> _SELECTED EXTRACT_
Picking up on the nostalgia associated with milk in a glass bottle, Homestead also decided to use old delivery vans. The dairy produces chocolate, strawberry, and buttermilk in bottles, flavored yogurts, dairy dips (including jalapeno, bacon and chives, hoseradish and ranch, and even short-aged cheese (Bel Paese).

“Shenville Creamery and Garden Market in Timberville, Virginia is a showcase success,” says Cohen. “They have a viewing gallery so that tourists can see how dairy processing is done.” The owners, Ida and Leon Heatwole, came to Israel for training in 2000. “Now they produce six flavors of milk, eggnog, half and half, exotic dips, yogurts, ice cream, cottage cheese – anything you can think of,” says Cohen

Pladot also puts their money where their mouths are, continually expanding and developing their system in their dairy on the kibbutz and producing their own brands of products.

“We got into the business ourselves about fifteen years ago because we had an oversupply of milk, which we were not allowed to sell outside of the kibbutz,” says Hillel Prag, Pladot Marketing Manager. “We began making yogurts and cheese.”

> _GIVEN TASK A_
Can you repeat the dairy excerpt's passage that opens with the words "Pladot also puts" and closes with "brands of products."?
> _GIVEN TASK B_
In the dairy excerpt, what year did Ida and Leon Heatwole come to Israel for training?
The material after this point isn't needed.

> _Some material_

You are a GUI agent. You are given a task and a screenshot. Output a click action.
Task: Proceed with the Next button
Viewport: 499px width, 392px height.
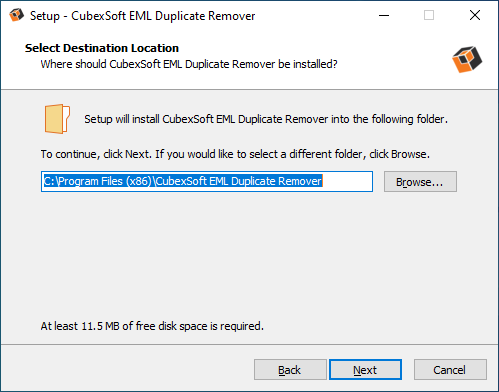(x=365, y=370)
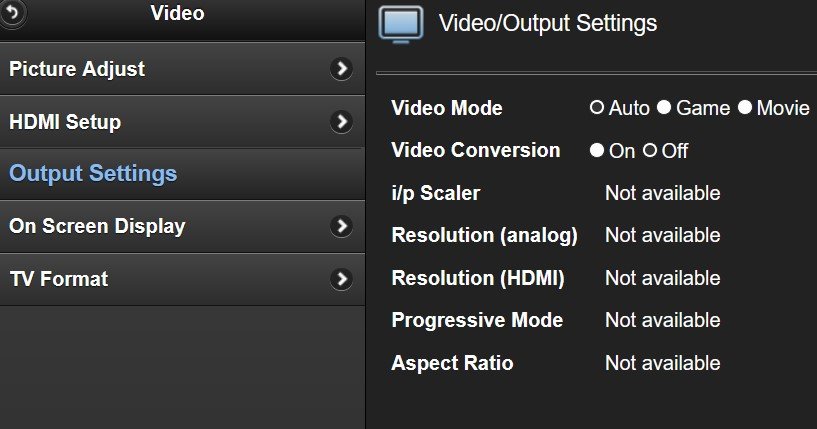
Task: Click the TV Format chevron arrow
Action: point(342,279)
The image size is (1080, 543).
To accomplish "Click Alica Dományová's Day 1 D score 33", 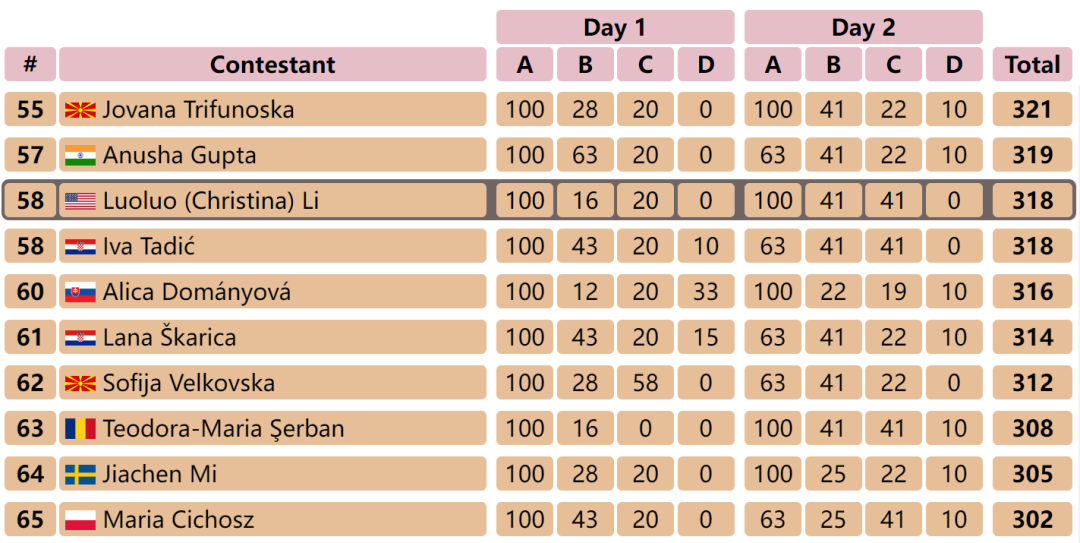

> _TASK OUTPUT A_
Pladot also puts their money where their mouths are, continually expanding and developing their system in their dairy on the kibbutz and producing their own brands of products.

> _TASK OUTPUT B_
2000